__Listed records__.
|---|
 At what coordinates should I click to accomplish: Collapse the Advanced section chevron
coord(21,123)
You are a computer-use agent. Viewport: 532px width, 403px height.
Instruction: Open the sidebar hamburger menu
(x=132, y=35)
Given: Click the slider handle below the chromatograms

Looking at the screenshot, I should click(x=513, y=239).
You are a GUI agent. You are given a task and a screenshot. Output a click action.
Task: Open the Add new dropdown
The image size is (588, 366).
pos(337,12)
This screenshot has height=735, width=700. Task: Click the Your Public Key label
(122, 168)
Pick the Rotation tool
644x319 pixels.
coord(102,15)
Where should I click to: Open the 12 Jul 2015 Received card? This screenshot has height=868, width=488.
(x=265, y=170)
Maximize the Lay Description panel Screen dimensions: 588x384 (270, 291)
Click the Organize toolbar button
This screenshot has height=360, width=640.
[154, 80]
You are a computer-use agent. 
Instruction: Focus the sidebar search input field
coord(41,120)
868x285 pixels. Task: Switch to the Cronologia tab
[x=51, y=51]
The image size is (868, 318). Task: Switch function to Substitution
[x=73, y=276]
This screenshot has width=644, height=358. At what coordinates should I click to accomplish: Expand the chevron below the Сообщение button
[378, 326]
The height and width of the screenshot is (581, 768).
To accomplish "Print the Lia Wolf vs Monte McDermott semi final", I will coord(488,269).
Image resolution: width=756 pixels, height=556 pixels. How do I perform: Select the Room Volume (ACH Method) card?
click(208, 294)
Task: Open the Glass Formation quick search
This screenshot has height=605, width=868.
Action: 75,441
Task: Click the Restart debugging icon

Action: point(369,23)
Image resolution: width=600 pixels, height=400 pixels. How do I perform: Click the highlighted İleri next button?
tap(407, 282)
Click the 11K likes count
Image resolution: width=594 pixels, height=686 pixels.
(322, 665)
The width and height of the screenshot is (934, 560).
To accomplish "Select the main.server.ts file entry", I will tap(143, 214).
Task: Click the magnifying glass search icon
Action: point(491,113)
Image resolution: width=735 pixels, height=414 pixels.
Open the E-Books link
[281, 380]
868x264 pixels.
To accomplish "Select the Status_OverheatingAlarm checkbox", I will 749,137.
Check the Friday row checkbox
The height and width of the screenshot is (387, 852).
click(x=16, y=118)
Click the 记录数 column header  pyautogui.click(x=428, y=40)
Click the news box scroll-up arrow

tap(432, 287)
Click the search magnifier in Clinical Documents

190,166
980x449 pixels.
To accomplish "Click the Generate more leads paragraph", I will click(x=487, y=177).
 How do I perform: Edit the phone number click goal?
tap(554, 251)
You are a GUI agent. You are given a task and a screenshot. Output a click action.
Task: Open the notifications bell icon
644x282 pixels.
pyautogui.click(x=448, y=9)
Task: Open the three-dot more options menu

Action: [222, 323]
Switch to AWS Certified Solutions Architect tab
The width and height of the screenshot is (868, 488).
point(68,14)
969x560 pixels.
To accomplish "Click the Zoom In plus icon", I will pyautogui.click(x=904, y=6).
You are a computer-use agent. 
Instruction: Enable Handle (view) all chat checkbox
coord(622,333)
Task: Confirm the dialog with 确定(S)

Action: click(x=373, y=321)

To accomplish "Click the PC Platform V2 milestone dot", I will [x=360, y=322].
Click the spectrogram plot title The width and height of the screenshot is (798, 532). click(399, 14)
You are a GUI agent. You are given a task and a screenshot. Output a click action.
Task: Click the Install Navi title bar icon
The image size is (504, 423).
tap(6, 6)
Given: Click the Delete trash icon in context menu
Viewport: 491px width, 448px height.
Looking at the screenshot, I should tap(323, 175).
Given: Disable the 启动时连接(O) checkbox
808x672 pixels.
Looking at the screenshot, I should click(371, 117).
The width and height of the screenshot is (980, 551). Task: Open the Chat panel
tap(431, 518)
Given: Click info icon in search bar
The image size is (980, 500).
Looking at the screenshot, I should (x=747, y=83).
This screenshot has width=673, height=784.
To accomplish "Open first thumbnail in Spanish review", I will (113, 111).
|---|
__Directions__. Each line of the data should be given back exactly.

__Task result__.
 At what coordinates should I click to accomplish: Collapse the Advanced section chevron
coord(21,123)
You are a computer-use agent. Viewport: 532px width, 403px height.
Instruction: Open the sidebar hamburger menu
(x=132, y=35)
Given: Click the slider handle below the chromatograms

Looking at the screenshot, I should click(x=513, y=239).
You are a GUI agent. You are given a task and a screenshot. Output a click action.
Task: Open the Add new dropdown
The image size is (588, 366).
pos(337,12)
This screenshot has height=735, width=700. Task: Click the Your Public Key label
(122, 168)
Pick the Rotation tool
644x319 pixels.
coord(102,15)
Where should I click to: Open the 12 Jul 2015 Received card? This screenshot has height=868, width=488.
(x=265, y=170)
Maximize the Lay Description panel Screen dimensions: 588x384 (270, 291)
Click the Organize toolbar button
This screenshot has height=360, width=640.
[154, 80]
You are a computer-use agent. 
Instruction: Focus the sidebar search input field
coord(41,120)
868x285 pixels. Task: Switch to the Cronologia tab
[x=51, y=51]
The image size is (868, 318). Task: Switch function to Substitution
[x=73, y=276]
This screenshot has width=644, height=358. At what coordinates should I click to accomplish: Expand the chevron below the Сообщение button
[378, 326]
The height and width of the screenshot is (581, 768).
To accomplish "Print the Lia Wolf vs Monte McDermott semi final", I will coord(488,269).
Image resolution: width=756 pixels, height=556 pixels. How do I perform: Select the Room Volume (ACH Method) card?
click(208, 294)
Task: Open the Glass Formation quick search
This screenshot has height=605, width=868.
Action: 75,441
Task: Click the Restart debugging icon

Action: point(369,23)
Image resolution: width=600 pixels, height=400 pixels. How do I perform: Click the highlighted İleri next button?
tap(407, 282)
Click the 11K likes count
Image resolution: width=594 pixels, height=686 pixels.
(322, 665)
The width and height of the screenshot is (934, 560).
To accomplish "Select the main.server.ts file entry", I will tap(143, 214).
Task: Click the magnifying glass search icon
Action: point(491,113)
Image resolution: width=735 pixels, height=414 pixels.
Open the E-Books link
[281, 380]
868x264 pixels.
To accomplish "Select the Status_OverheatingAlarm checkbox", I will 749,137.
Check the Friday row checkbox
The height and width of the screenshot is (387, 852).
click(x=16, y=118)
Click the 记录数 column header  pyautogui.click(x=428, y=40)
Click the news box scroll-up arrow

tap(432, 287)
Click the search magnifier in Clinical Documents

190,166
980x449 pixels.
To accomplish "Click the Generate more leads paragraph", I will click(x=487, y=177).
 How do I perform: Edit the phone number click goal?
tap(554, 251)
You are a GUI agent. You are given a task and a screenshot. Output a click action.
Task: Open the notifications bell icon
644x282 pixels.
pyautogui.click(x=448, y=9)
Task: Open the three-dot more options menu

Action: [222, 323]
Switch to AWS Certified Solutions Architect tab
The width and height of the screenshot is (868, 488).
point(68,14)
969x560 pixels.
To accomplish "Click the Zoom In plus icon", I will pyautogui.click(x=904, y=6).
You are a computer-use agent. 
Instruction: Enable Handle (view) all chat checkbox
coord(622,333)
Task: Confirm the dialog with 确定(S)

Action: click(x=373, y=321)

To accomplish "Click the PC Platform V2 milestone dot", I will [x=360, y=322].
Click the spectrogram plot title The width and height of the screenshot is (798, 532). click(399, 14)
You are a GUI agent. You are given a task and a screenshot. Output a click action.
Task: Click the Install Navi title bar icon
The image size is (504, 423).
tap(6, 6)
Given: Click the Delete trash icon in context menu
Viewport: 491px width, 448px height.
Looking at the screenshot, I should tap(323, 175).
Given: Disable the 启动时连接(O) checkbox
808x672 pixels.
Looking at the screenshot, I should click(371, 117).
The width and height of the screenshot is (980, 551). Task: Open the Chat panel
tap(431, 518)
Given: Click info icon in search bar
The image size is (980, 500).
Looking at the screenshot, I should (x=747, y=83).
This screenshot has width=673, height=784.
To accomplish "Open first thumbnail in Spanish review", I will (113, 111).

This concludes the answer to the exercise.